Calculating the rate

Two common ways. On a six-second strip, count the QRS complexes and multiply by 10. For a regular rhythm, use the big-box method: divide 300 by the number of large boxes between two R waves. Both are quick estimates — the app's Analyze does the exact math for you.

Practice the scan on a live strip

Reading gets fast when you can drive the strip. In VitalSim Rhythm you pick a rhythm, freeze it, and measure it with calipers on a calibrated grid — then Analyze shows the rate and intervals so you can check your six-step read against the numbers.

Analyze mode measuring a strip: heart rate, RR, PR, QRS, QT, and QTc intervals with an auto-interpretation of Normal Sinus Rhythm and its supporting reasons

FAQ

What is the systematic way to read an ECG?

Read every strip the same way: rate, rhythm, P waves, PR interval, QRS width, then ST segment. A consistent order is what makes rhythms recognizable.

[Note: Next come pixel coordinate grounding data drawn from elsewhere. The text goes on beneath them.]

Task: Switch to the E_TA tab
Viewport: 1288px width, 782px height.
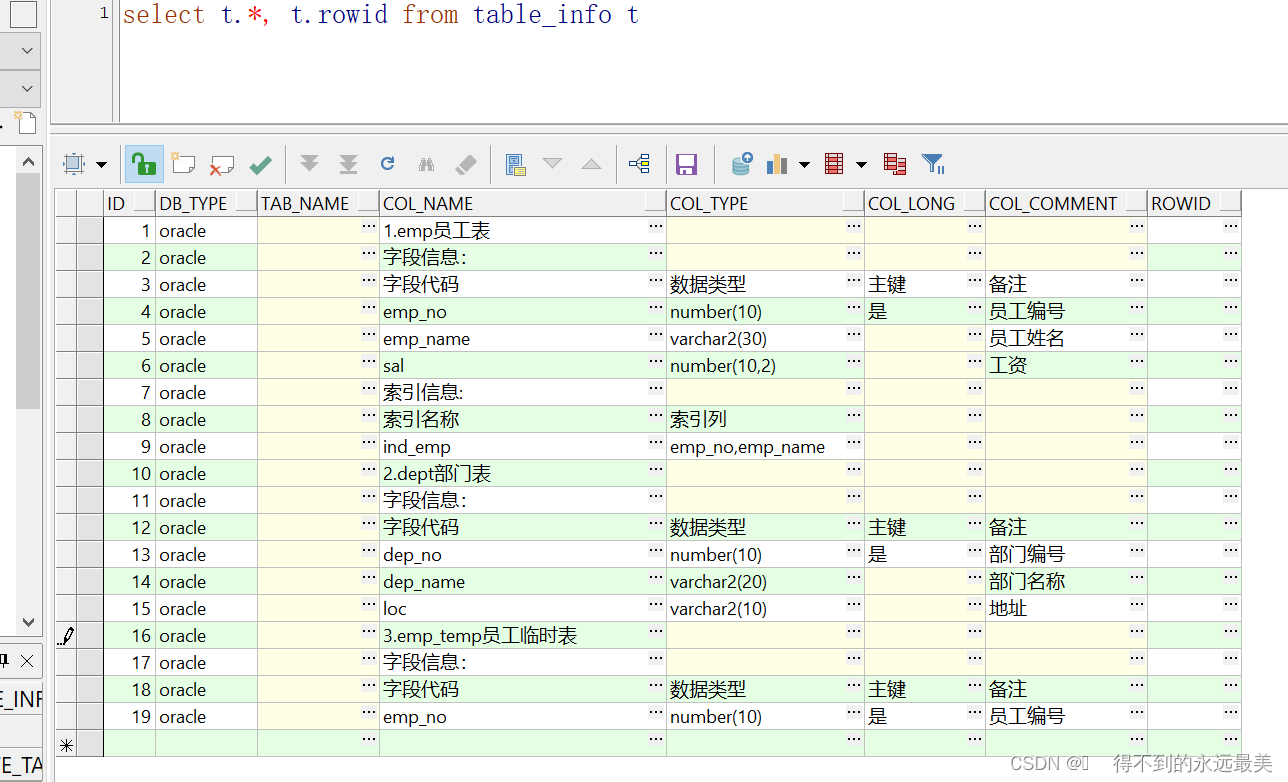Action: click(x=20, y=763)
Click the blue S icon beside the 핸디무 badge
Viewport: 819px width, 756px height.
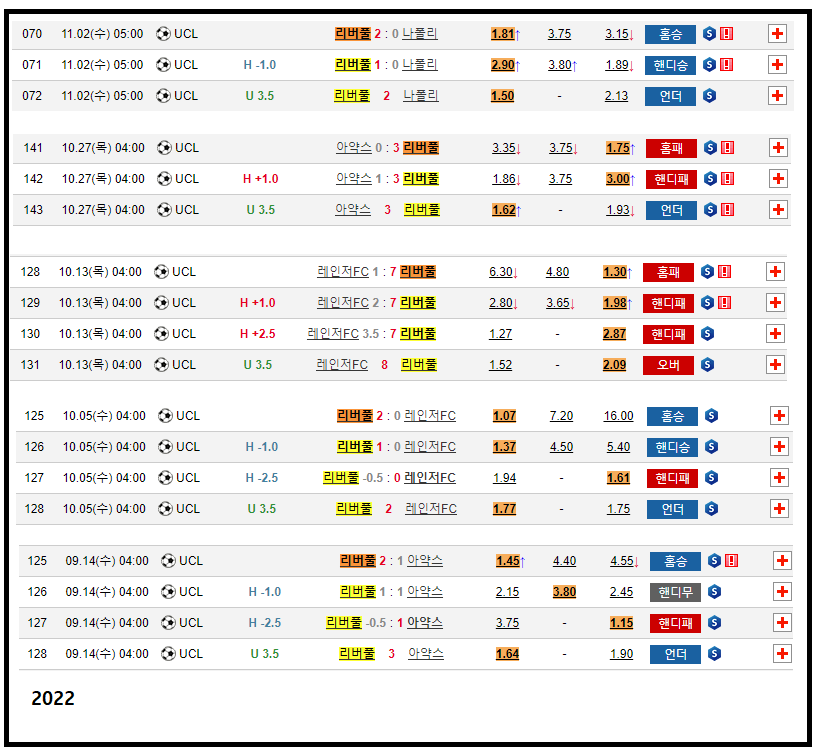point(714,592)
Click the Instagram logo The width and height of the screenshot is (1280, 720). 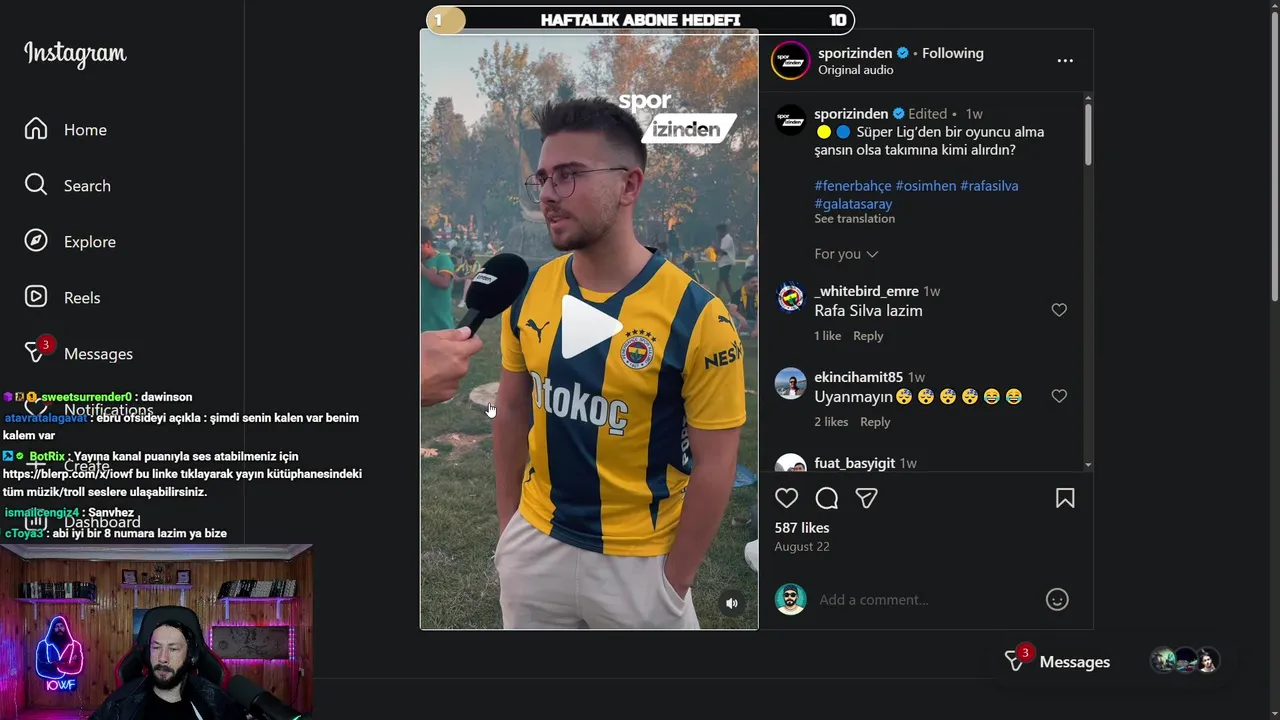click(75, 53)
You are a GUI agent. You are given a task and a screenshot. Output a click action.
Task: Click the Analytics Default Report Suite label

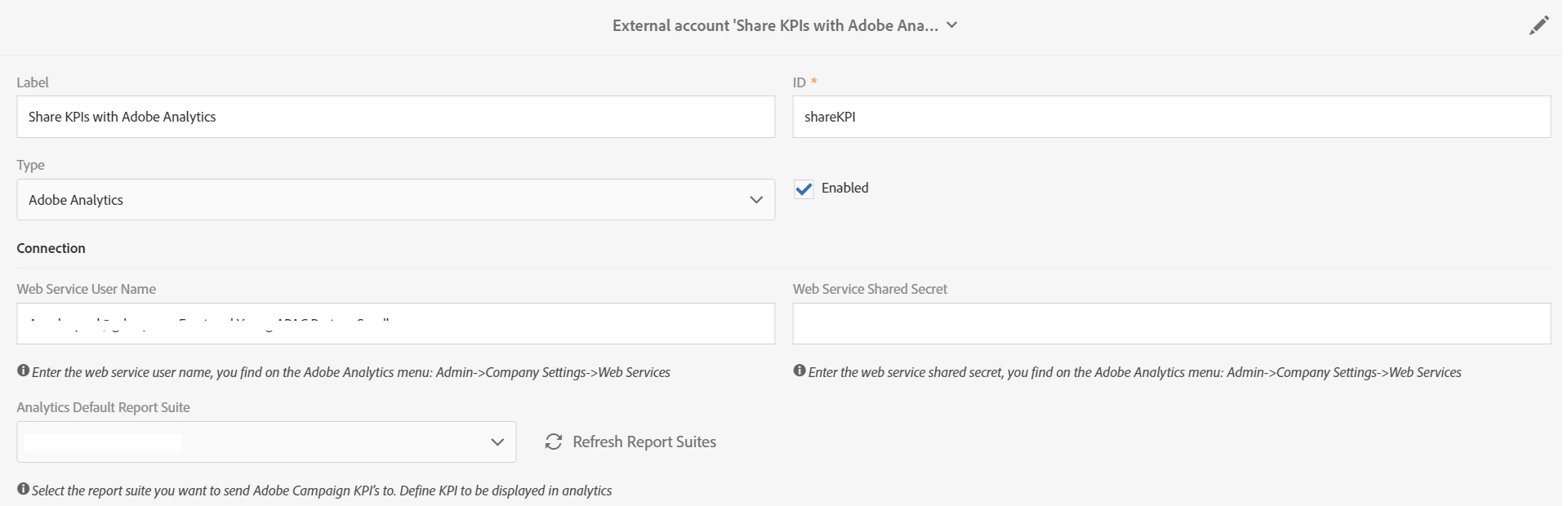click(x=103, y=407)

How do you calculate heart rate on an ECG?

Count the QRS complexes in a six-second strip and multiply by 10, or — for a regular rhythm — divide 300 by the number of large boxes between two R waves.

What do the boxes on ECG paper mean?

Each small box is 0.04 seconds and each large box (five small) is 0.20 seconds, so you can turn intervals into times.